Short exercise:
Reproduce the rows beginning with the line that contains "Given: Open the 网络许可 menu" and ending after the line that contains "click(1072, 110)", substituting "search box" for "search field" and keeping everything else identical. Omit the pictures from your answer.

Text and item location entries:
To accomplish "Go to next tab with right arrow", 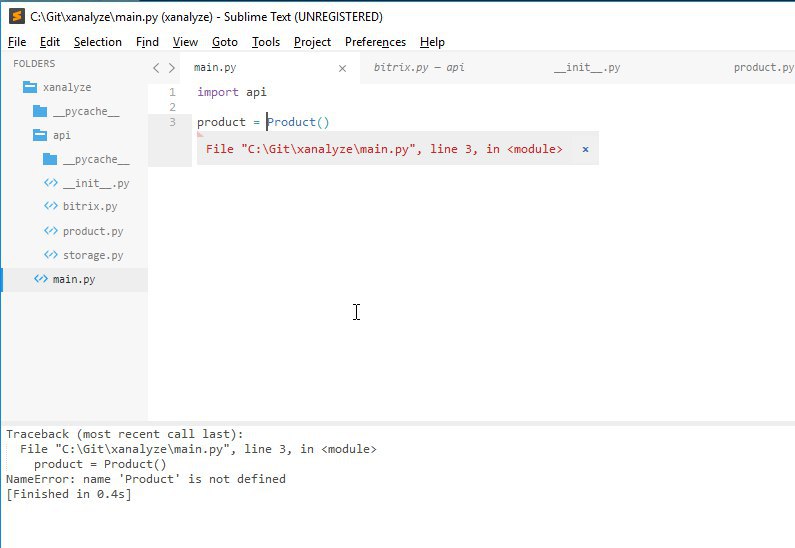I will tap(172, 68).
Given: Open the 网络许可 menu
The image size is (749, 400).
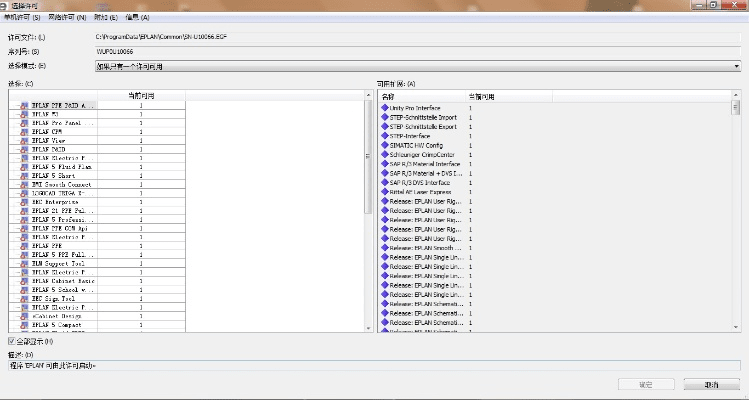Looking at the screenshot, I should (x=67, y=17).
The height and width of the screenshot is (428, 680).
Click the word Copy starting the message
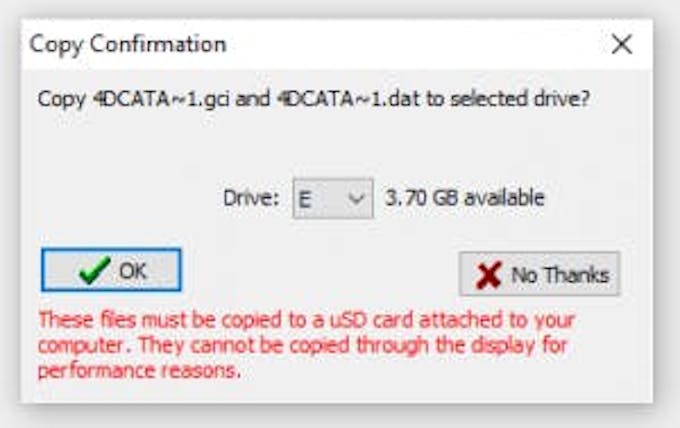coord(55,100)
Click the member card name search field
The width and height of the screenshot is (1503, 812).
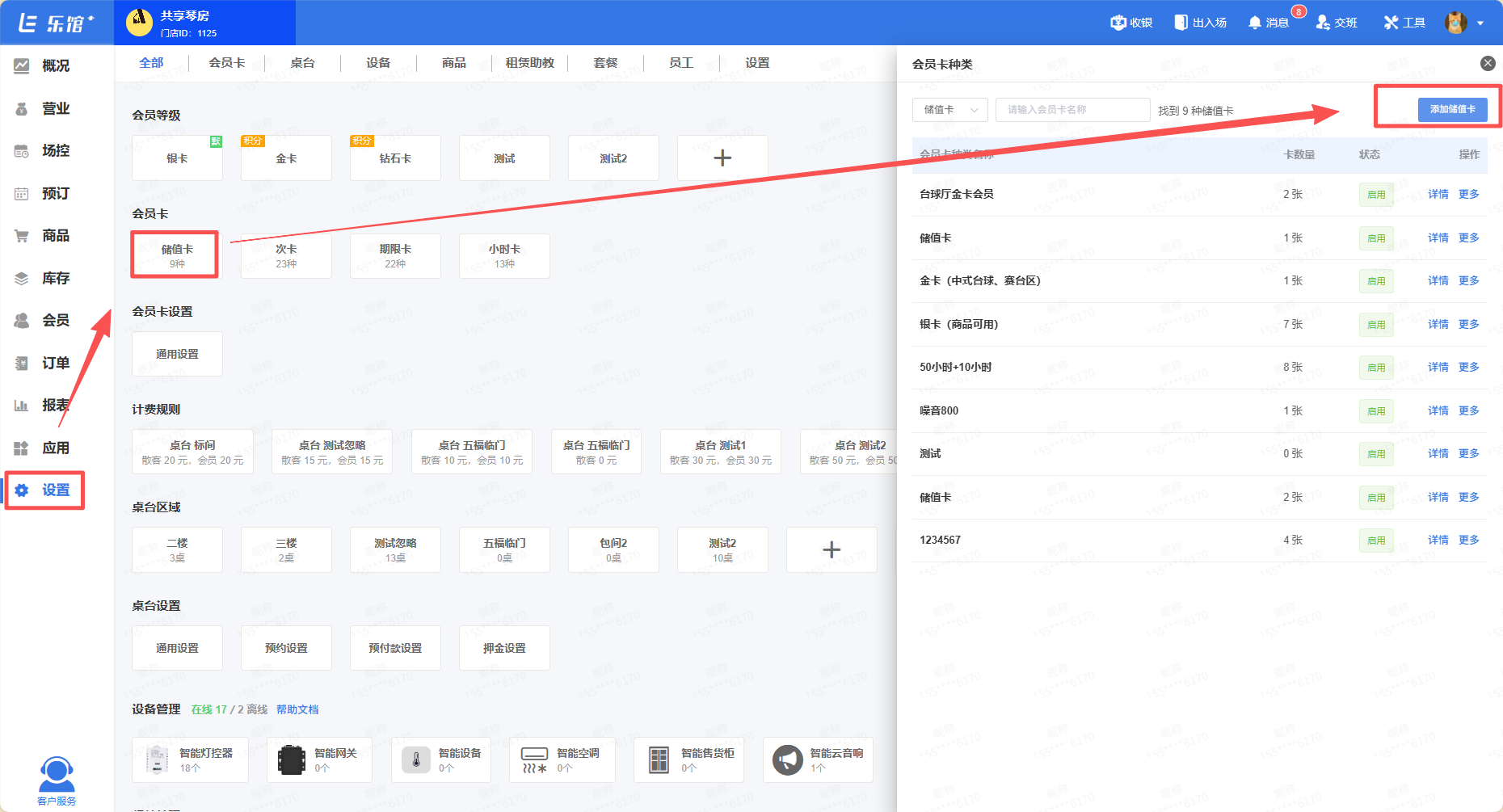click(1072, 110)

==

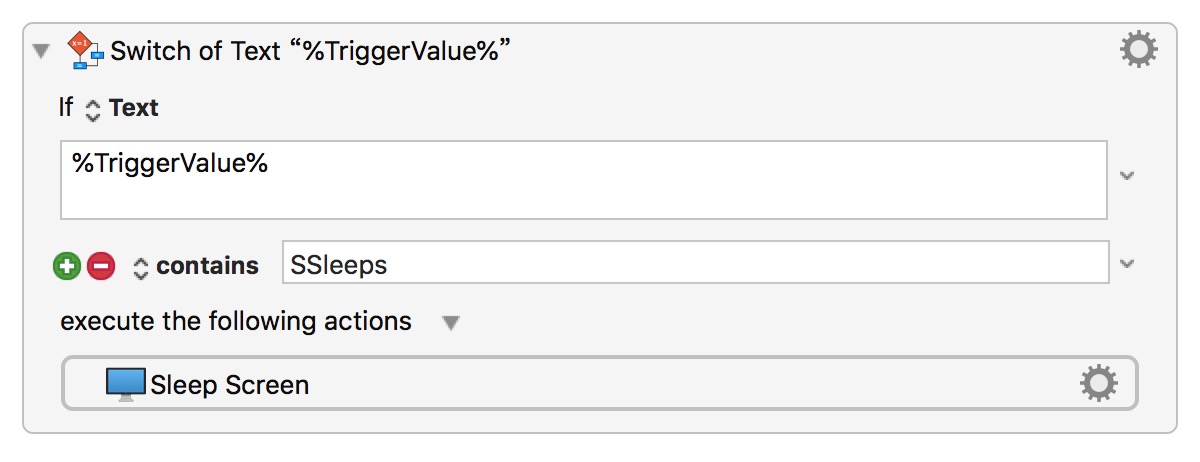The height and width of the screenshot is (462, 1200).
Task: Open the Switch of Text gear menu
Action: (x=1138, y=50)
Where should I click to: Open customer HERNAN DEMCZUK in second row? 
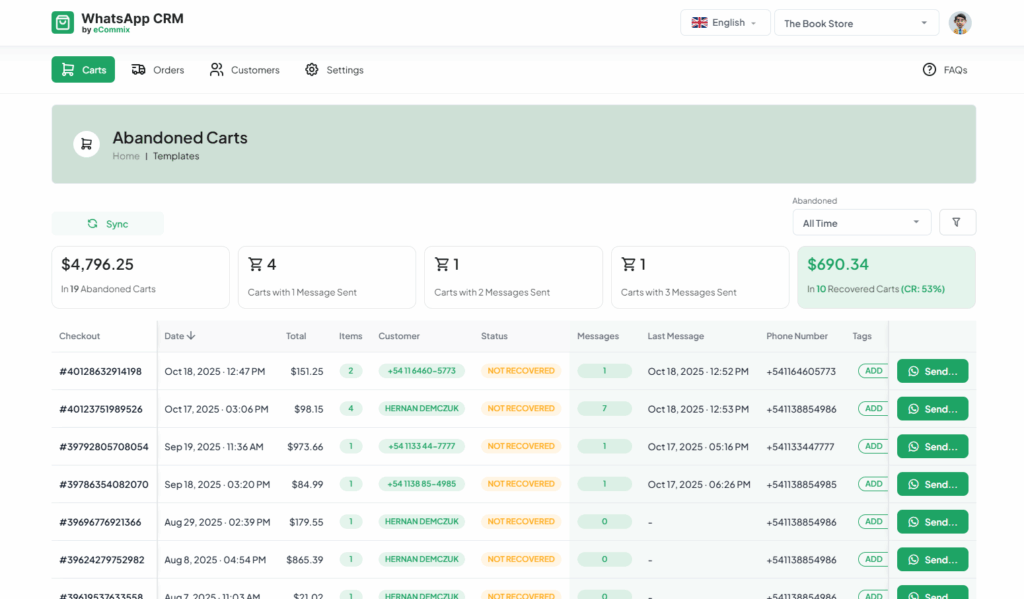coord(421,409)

Exercise output:
Given: Open the 网络许可 menu
The image size is (749, 400).
Looking at the screenshot, I should (x=67, y=17).
The height and width of the screenshot is (428, 680).
Click the word Copy starting the message
coord(55,100)
Click the member card name search box
The width and height of the screenshot is (1503, 812).
click(1072, 110)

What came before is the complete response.